**ACTIVITY**
Without including any pictures, reproduce the full listing exactly.

--- START ---

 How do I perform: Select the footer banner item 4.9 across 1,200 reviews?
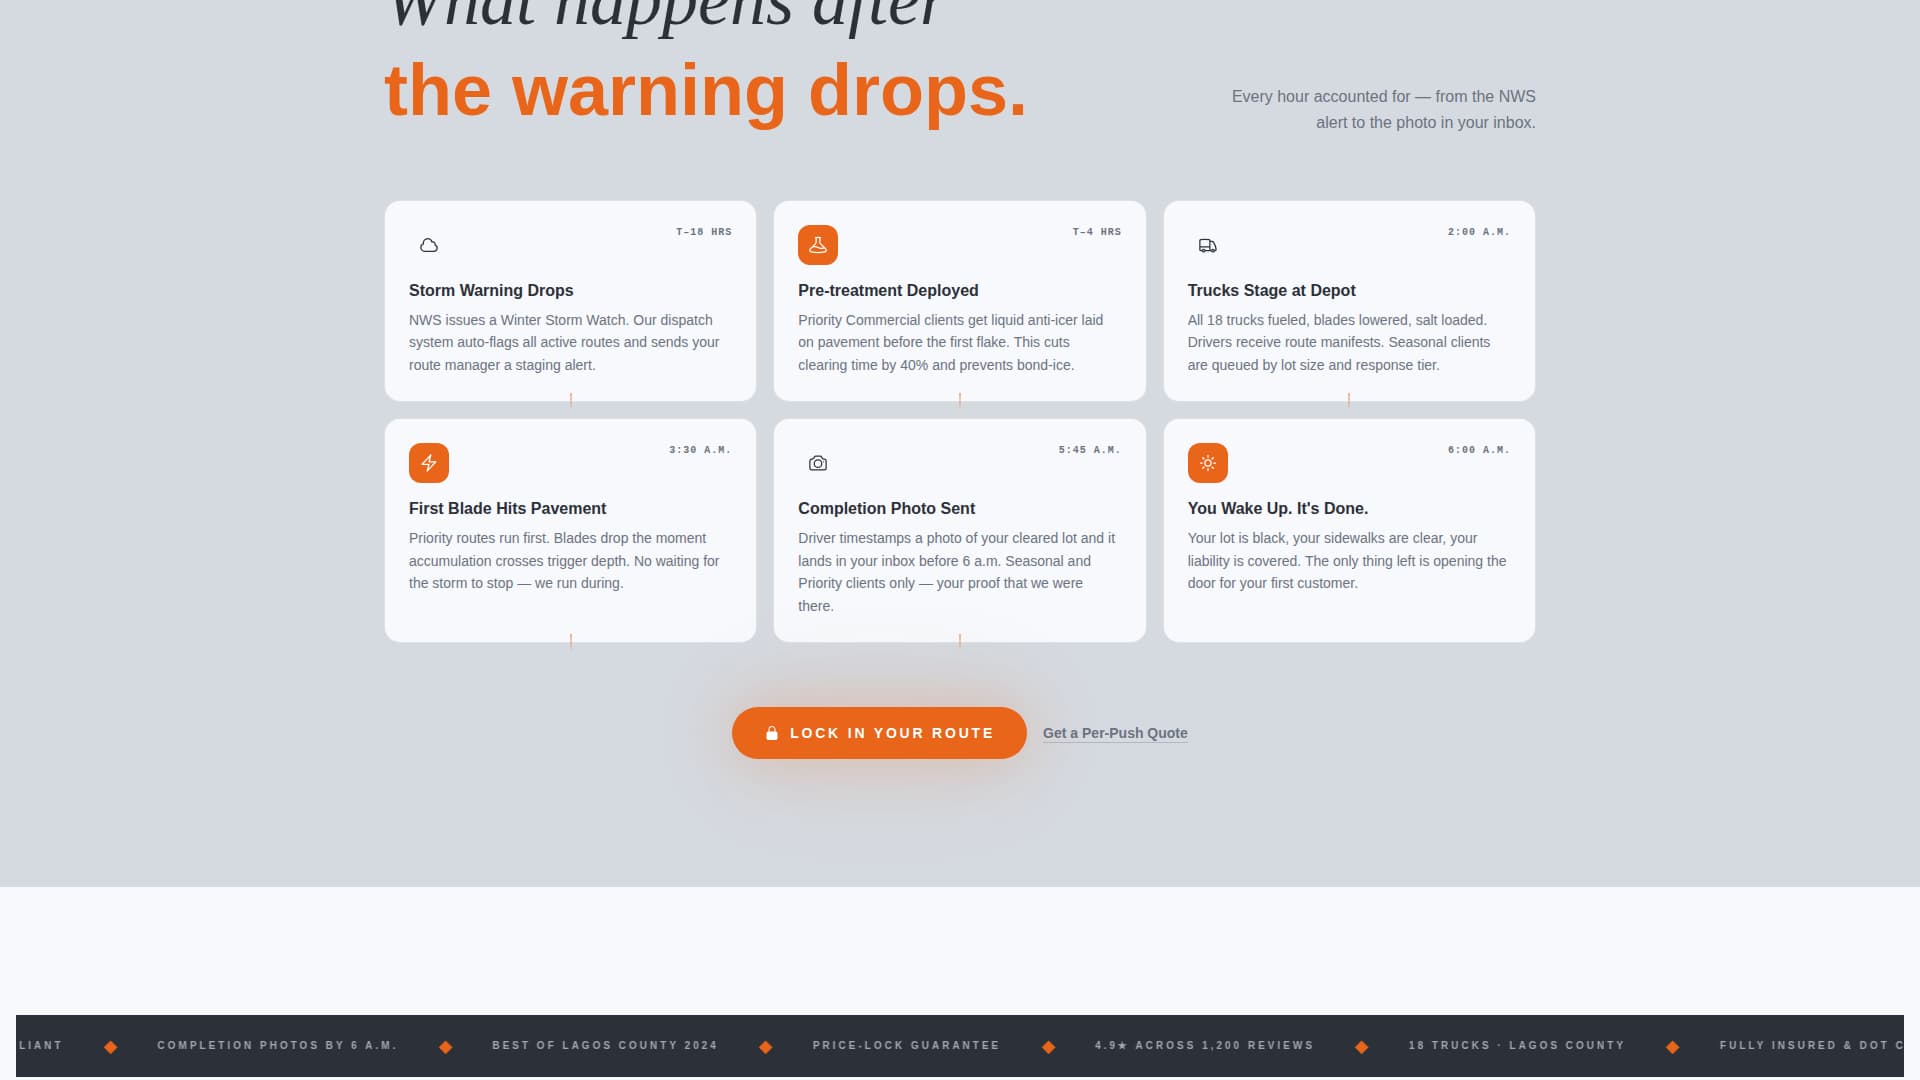[1204, 1046]
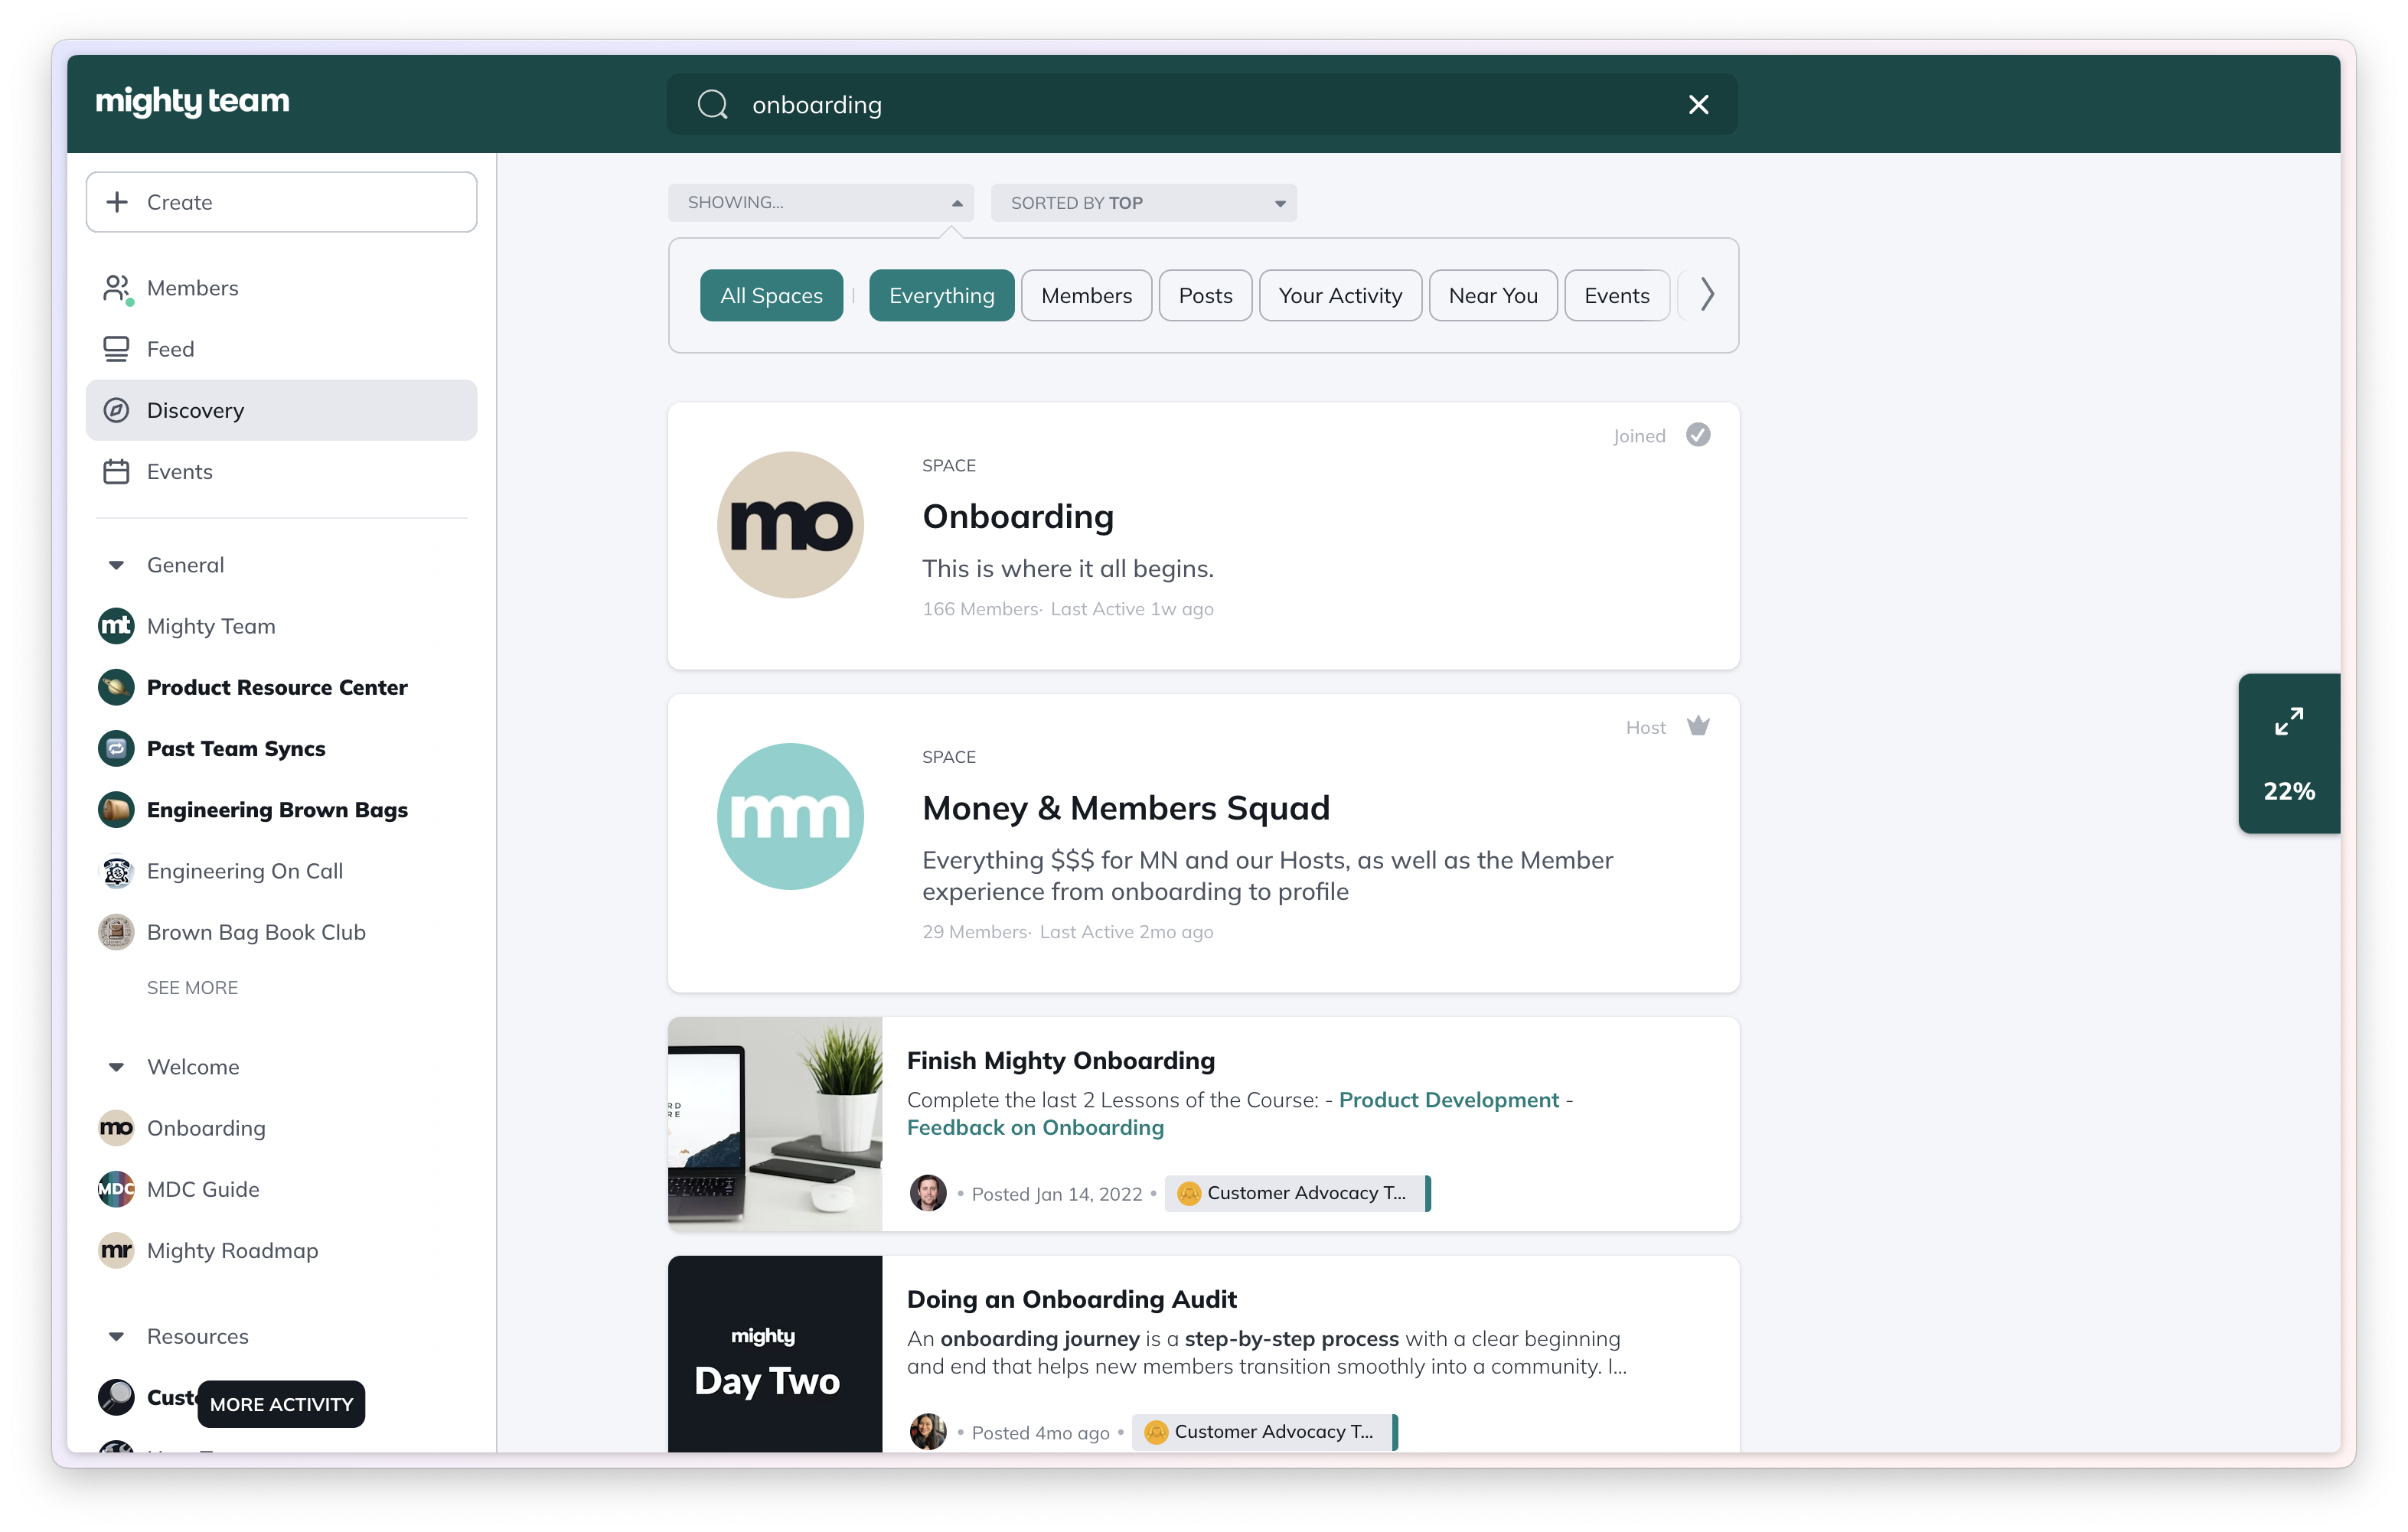This screenshot has width=2408, height=1532.
Task: Open the Feedback on Onboarding link
Action: point(1035,1128)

--- END ---

**YOUR RESPONSE**
 How do I perform: Select the footer banner item 4.9 across 1,200 reviews?
[1204, 1046]
This screenshot has width=2408, height=1532.
Task: Open the Feedback on Onboarding link
Action: point(1035,1128)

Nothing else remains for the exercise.